The task:
Going through the data below, find how many lines include the word "Open", and reply with that number alone.

Data listing:
◆ ◆ ◆

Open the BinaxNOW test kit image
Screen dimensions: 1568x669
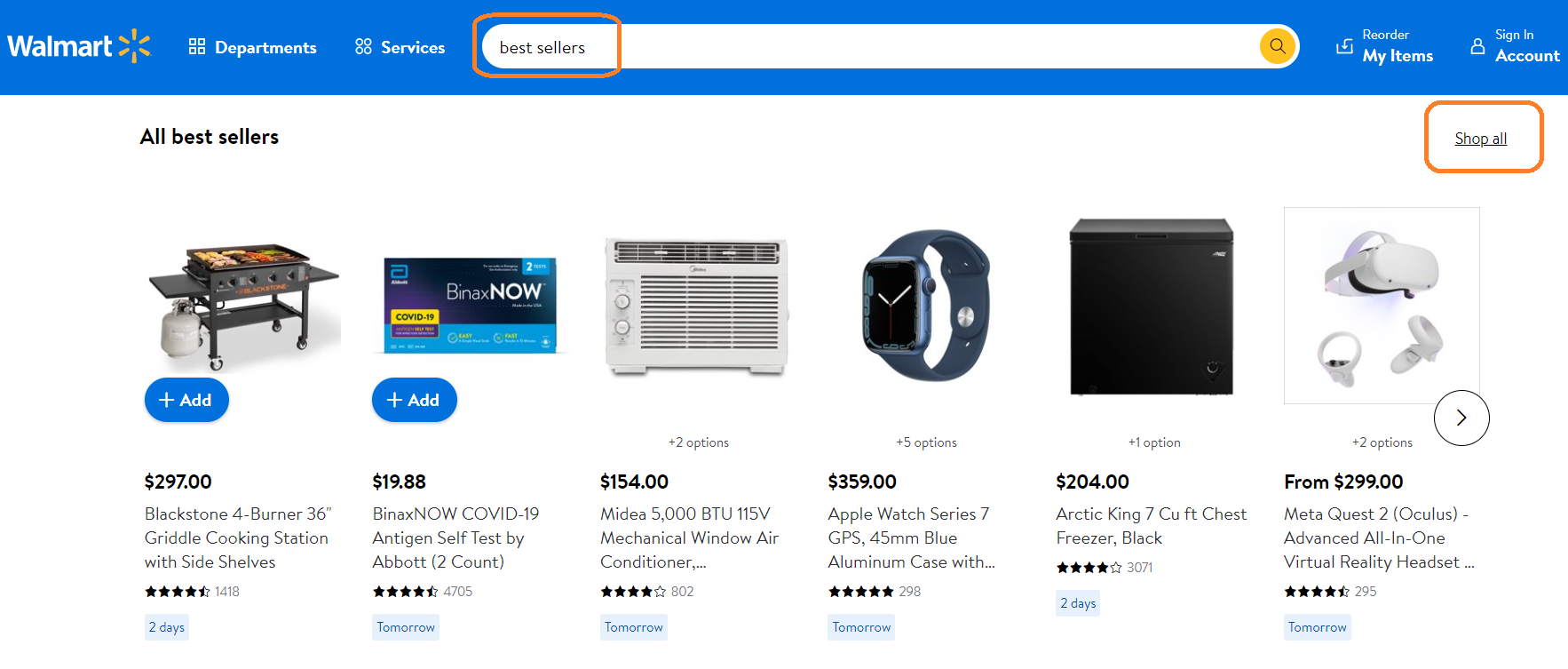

◆ ◆ ◆

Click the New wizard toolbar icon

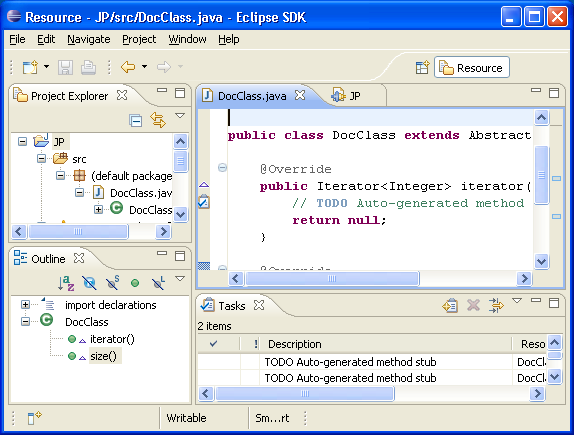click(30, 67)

◆ ◆ ◆

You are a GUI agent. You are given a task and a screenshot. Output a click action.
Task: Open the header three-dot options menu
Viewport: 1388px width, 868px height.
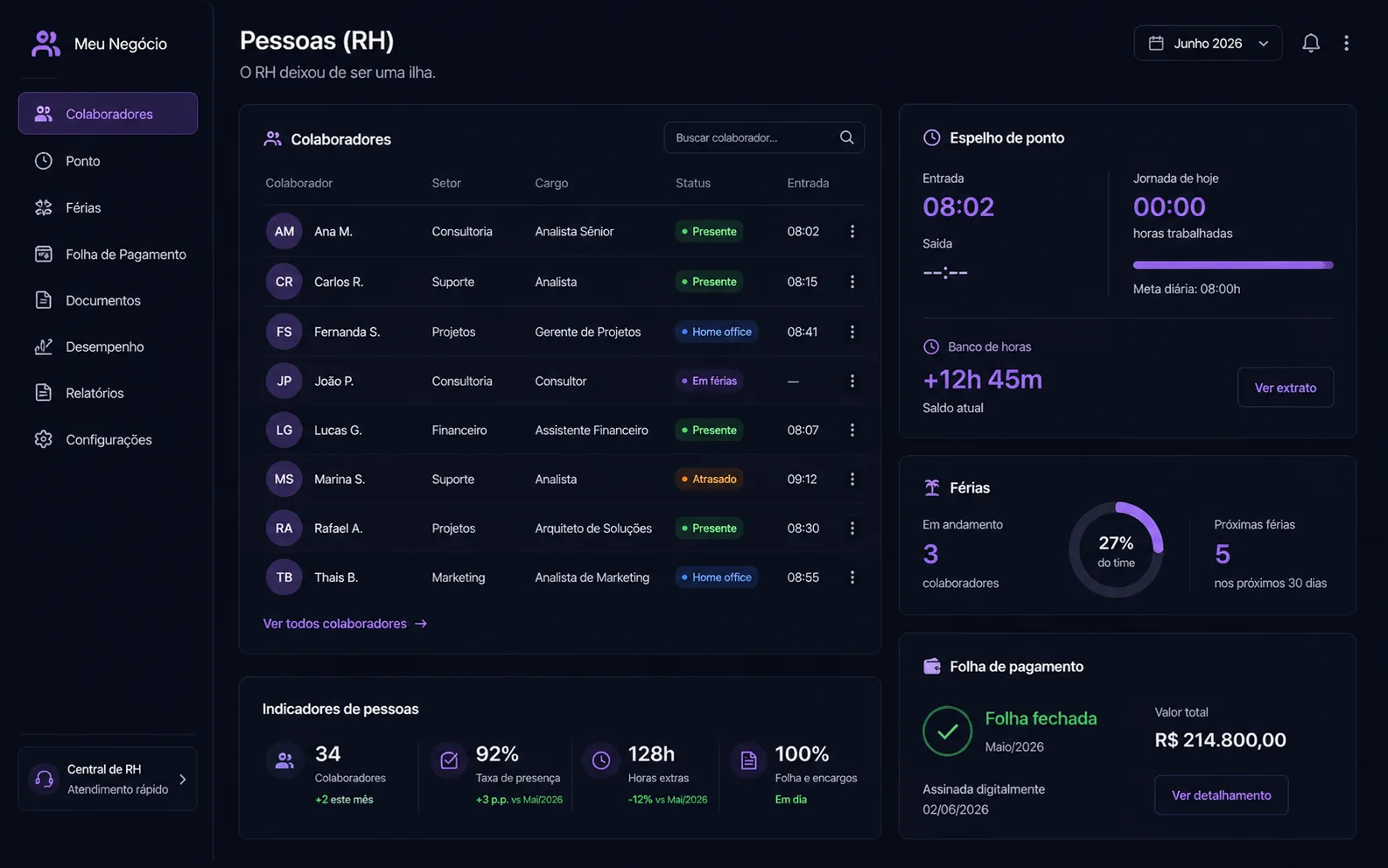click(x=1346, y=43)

◆ ◆ ◆

Answer to this problem:
2